Nonacquiescence to Eighth Circuit’s decision invalidating part of Reg. section 1.170A-9(c)(1), primary function of education organization
Action on Decision (AOD) 2021-4 announces the IRS’s nonacquiescence to a May 2021 decision of the Eighth Circuit
Invalidating part of Reg. section 1.170A-9(c)(1)
Action on Decision (AOD) 2021-4—which appears in the Internal Revenue Bulleting 2021-47 [PDF 673 KB] (dated Monday, November 22, 2021)—announces the IRS’s nonacquiescence to a May 2021 decision of the Eighth Circuit that invalidated a requirement under Reg. section 1.170A-9(c)(1) that the primary function of an educational organization described in section 170(b)(1)(A)(ii) must be the presentation of formal instruction.
This AOD indicates that the IRS will continue to challenge an organization seeking to take the position that it is an “educational organization” within the meaning of section 170(b)(1)(A)(ii) (and thus a “qualified organization” described in section 514(c)(9)(C)) if its primary function is not presenting formal instruction. However, the IRS will recognize the precedential effect of the May 2021 decision in cases arising within the Eighth Circuit.

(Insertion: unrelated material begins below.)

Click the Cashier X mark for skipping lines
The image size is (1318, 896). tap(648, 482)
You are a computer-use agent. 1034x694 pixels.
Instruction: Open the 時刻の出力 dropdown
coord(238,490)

The U.S. Court of Appeals for the Eighth Circuit reversed and remanded a federal district court’s decision that had found requirements in regulations defining an “educational organization” to be invalid. The Eighth Circuit held that these regulations were valid in requiring an educational organization’s “primary” purpose to be educational but invalid in requiring a primary function of presenting formal instruction.
The case is: Mayo Clinic v. United States, 997 F.3d 789 (8th Cir. 2021). Read the Eighth Circuit’s decision [PDF 123 KB] that includes a concurring opinion.
The taxpayer (a Minnesota nonprofit corporation and tax-exempt organization) is the parent organization of several hospitals, clinics, and a college of medicine and science.
After conducting an audit, the IRS asserted in 2009 that the taxpayer owed tax on certain income it received from partnerships because it was not an educational organization described in section 170(b)(1)(A)(ii) and therefore was not entitled to an exception in the unrelated debt-financed income rules available to those “qualified organizations.” Specifically, applying two tests from the applicable regulation, the IRS determined that: (1) the taxpayer’s primary function was not the presentation of formal instruction; and (2) its non-educational activities were more than merely incidental to its educational activities.
The taxpayer filed an action in a federal district court, which granted summary judgment for the taxpayer on a determination that the taxpayer was an “educational organization” and therefore qualified for an exception in the unrelated debt-financed income rules and was entitled to an $11.5 million refund of unrelated business income tax (UBIT) paid in prior years. The federal district court further concluded that because Congress did not include a primary-function requirement in the relevant statute, Treasury exceeded its authority by including such a requirement in the regulations.
On appeal, the Eighth Circuit in May 2021 concluded that the regulations were valid, but only in part, and that application of the statute as reasonably construed by the regulations to the taxpayer’s tax years could not be determined as a matter of law by summary judgment.
The Eight Circuit agreed with the district court that Reg. section 1.170A-9(c)(1) “adds unreasonable conditions to the statutory requirement,” but only by limiting “educational organizations” to those principally providing “formal instruction.” By contrast, the terms “primary function” and “merely incidental” activities in the regulation “have a valid role in interpreting the statute,” the Eighth Circuit concluded. More specifically, the appeals court noted that, to qualify as an “educational organization” within the meaning of section 170(b)(1)(A)(ii), an organization’s primary purpose must be “educational” and its noneducational activities must be merely incidental to that primary purpose.
The Eighth Circuit observed that the question whether the taxpayer is an educational organization is a mixed question of law and fact—one that neither party directly addressed on appeal. Hence, the case was remanded to the lower court to determine whether the taxpayer’s primary purpose is educational.